• Exercise prompt:
No pictures go into the output, which should consist only of the lines from the first line of the data through the line with "Summary (1008, 25)", copied exactly.

• The data:
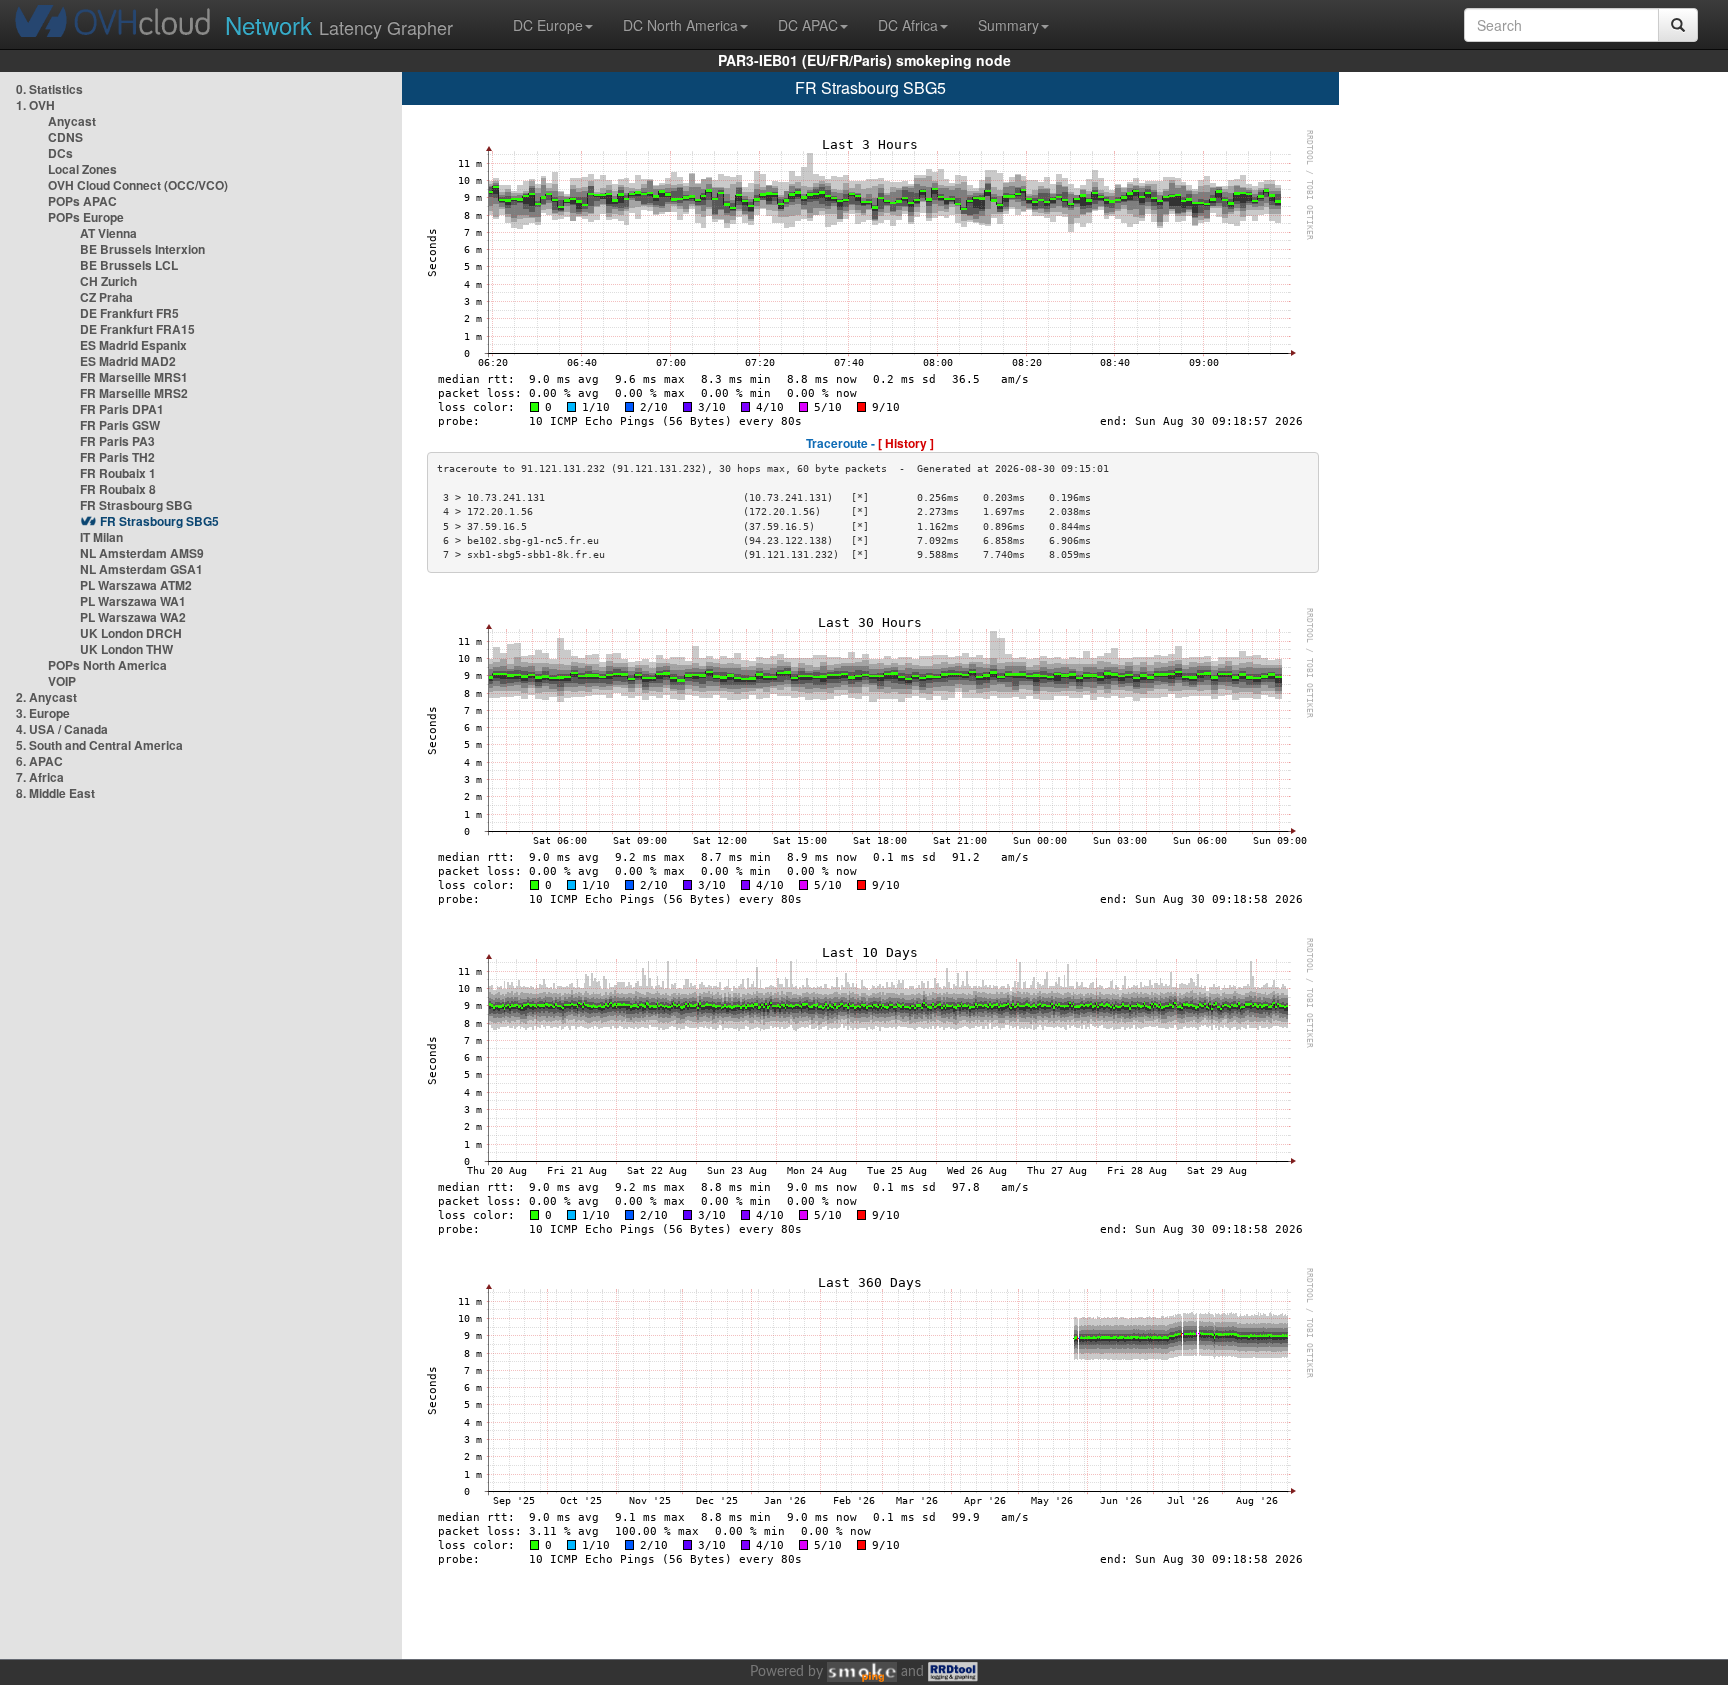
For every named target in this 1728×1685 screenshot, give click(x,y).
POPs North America (107, 665)
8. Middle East (55, 793)
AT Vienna (108, 233)
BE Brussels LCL (129, 265)
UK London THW (126, 649)
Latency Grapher (339, 24)
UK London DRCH (131, 633)
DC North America (680, 25)
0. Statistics (49, 89)
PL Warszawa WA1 (133, 601)
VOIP (62, 681)
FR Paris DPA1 (122, 409)
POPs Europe (86, 217)
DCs (60, 153)
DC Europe (548, 25)
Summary (1008, 25)
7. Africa (40, 777)
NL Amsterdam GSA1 (141, 569)
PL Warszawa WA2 (133, 617)
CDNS (65, 137)
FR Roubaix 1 (118, 473)
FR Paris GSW (120, 425)
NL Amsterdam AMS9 (142, 553)
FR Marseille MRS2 (134, 393)
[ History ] (906, 443)
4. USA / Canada (62, 729)
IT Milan (101, 537)
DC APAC (808, 25)
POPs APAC (82, 201)
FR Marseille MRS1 (134, 377)
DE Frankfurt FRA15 (137, 329)
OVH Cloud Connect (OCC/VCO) (138, 185)
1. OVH (35, 105)
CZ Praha (106, 297)
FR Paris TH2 (117, 457)
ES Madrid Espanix (133, 345)
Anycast (72, 121)
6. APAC (39, 761)
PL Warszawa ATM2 (136, 585)
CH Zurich (108, 281)
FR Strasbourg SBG (136, 505)
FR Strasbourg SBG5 (159, 521)
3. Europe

• Result:
For every named target in this 1728×1685 screenshot, give click(x,y).
POPs North America (107, 665)
8. Middle East (55, 793)
AT Vienna (108, 233)
BE Brussels LCL (129, 265)
UK London THW (126, 649)
Latency Grapher (339, 24)
UK London DRCH (131, 633)
DC North America (680, 25)
0. Statistics (49, 89)
PL Warszawa WA1 (133, 601)
VOIP (62, 681)
FR Paris DPA1 (122, 409)
POPs Europe (86, 217)
DCs (60, 153)
DC Europe (548, 25)
Summary (1008, 25)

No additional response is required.